▶ Assignment:
Reproduce only the lines that begin at the line with "Instruction: Switch to the 订单日志 tab" and run to the end of the entries; omit every picture.

(Stored data entries)
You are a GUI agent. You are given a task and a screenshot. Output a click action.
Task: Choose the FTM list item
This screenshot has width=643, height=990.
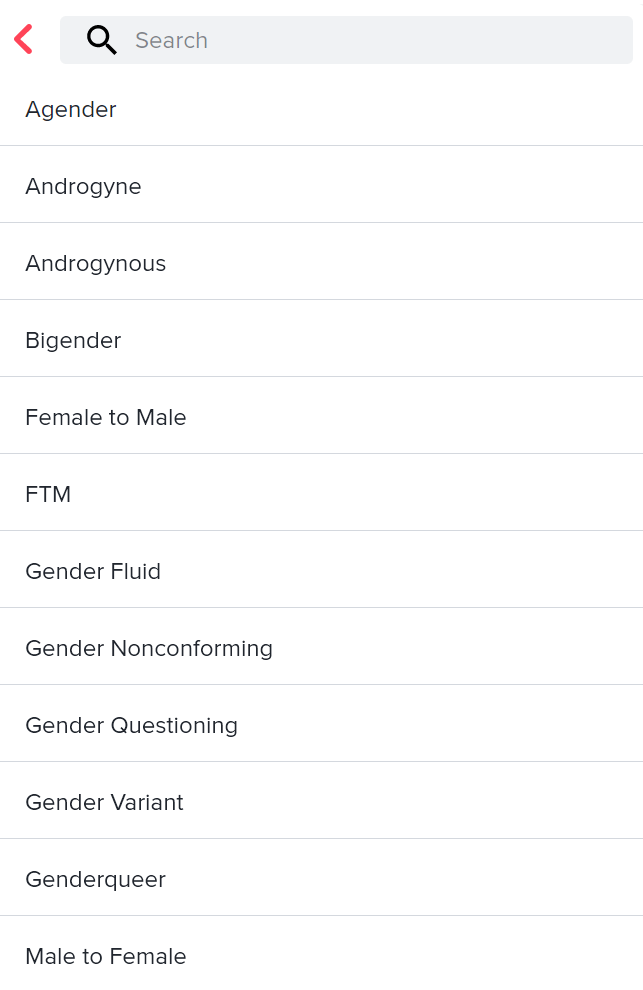tap(48, 495)
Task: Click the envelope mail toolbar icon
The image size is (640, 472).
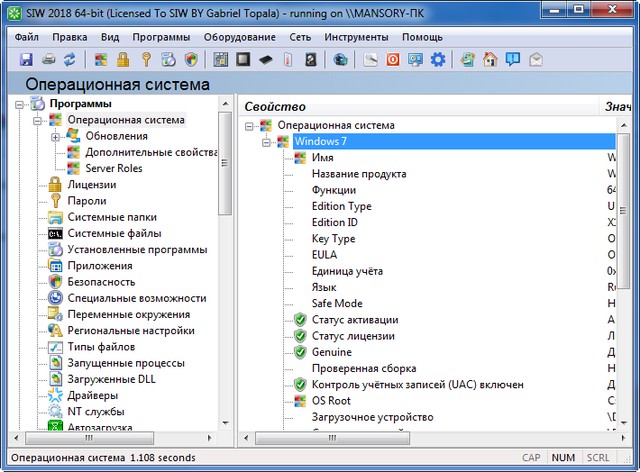Action: click(537, 60)
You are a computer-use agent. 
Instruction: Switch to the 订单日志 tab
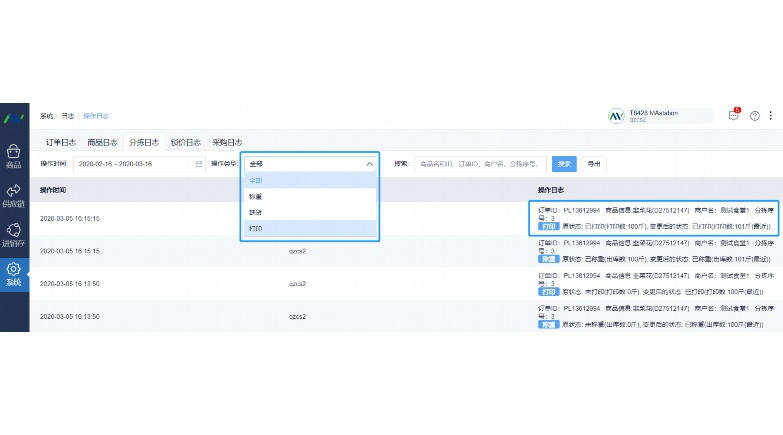(x=61, y=142)
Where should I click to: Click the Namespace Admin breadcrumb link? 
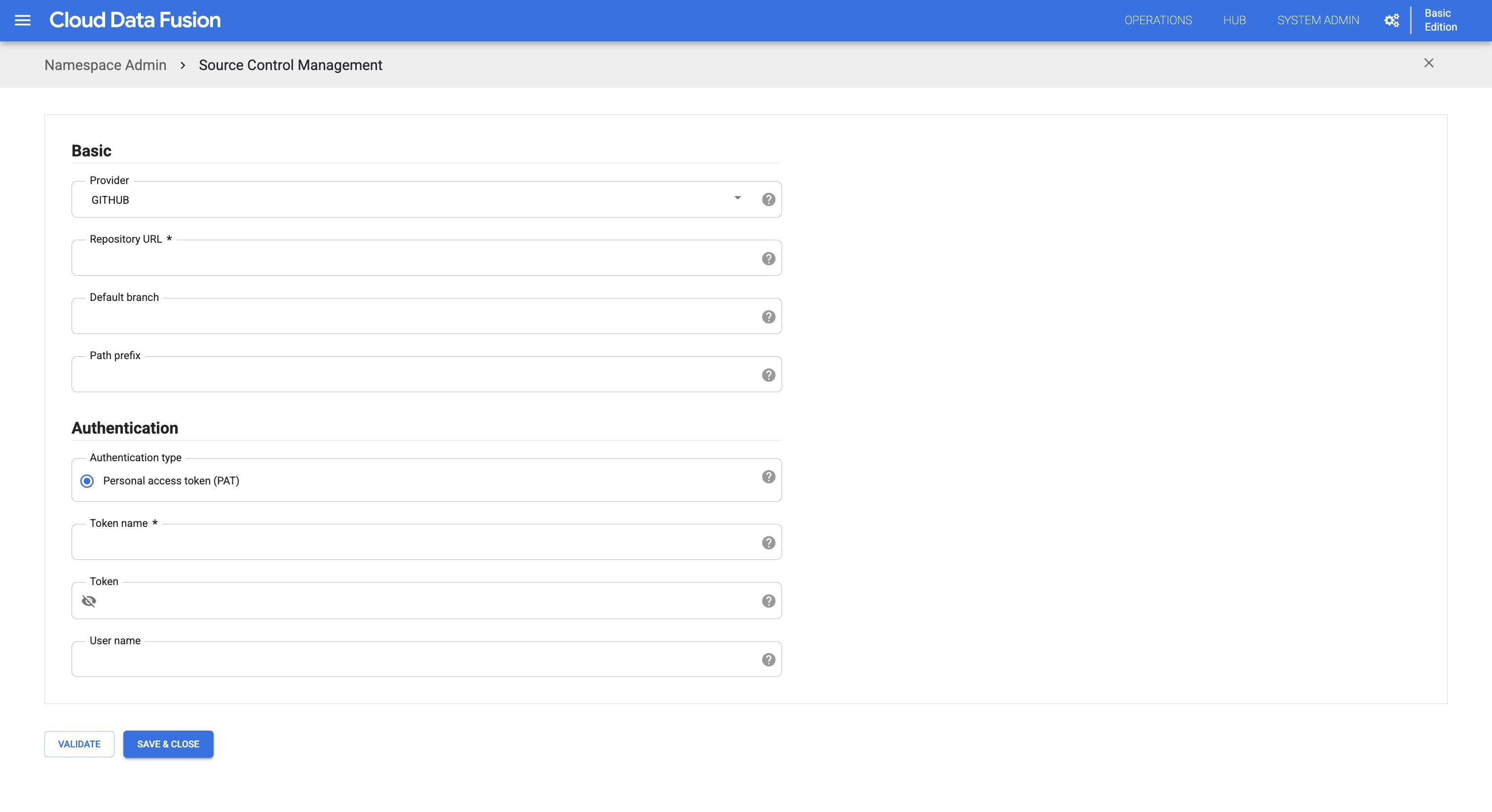pos(105,64)
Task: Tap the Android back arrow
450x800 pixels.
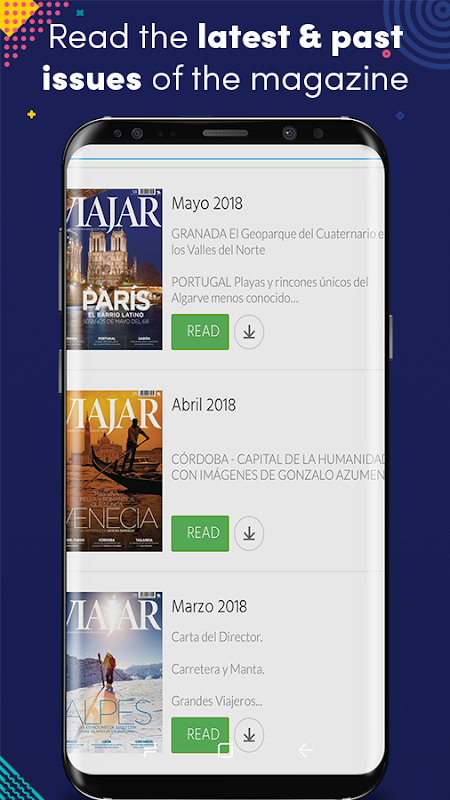Action: pyautogui.click(x=306, y=749)
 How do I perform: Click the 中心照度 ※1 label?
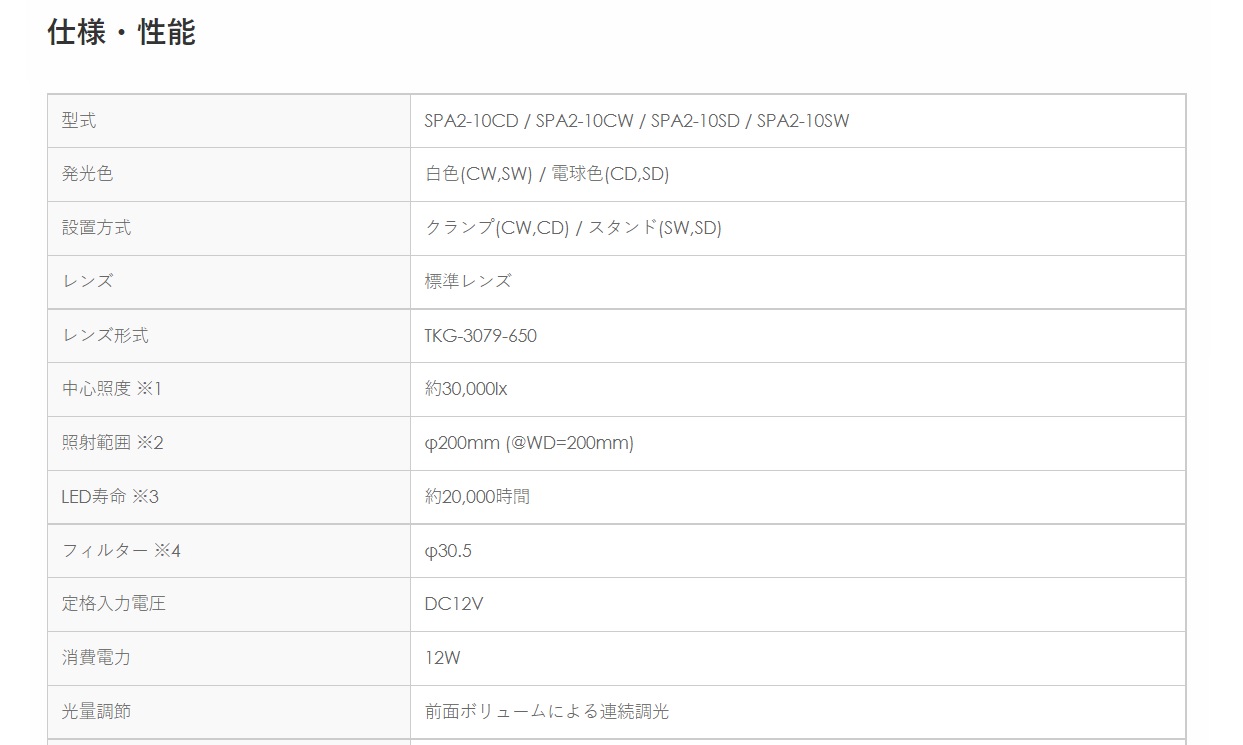112,389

▶ The answer:
Instruction: Switch to the 订单日志 tab
(x=61, y=142)
Where should I click to: Click the Namespace Admin breadcrumb link? 
pos(105,64)
Task: Tap the Android back arrow
450x800 pixels.
Action: pyautogui.click(x=306, y=749)
 How do I perform: Click the 中心照度 ※1 label?
112,389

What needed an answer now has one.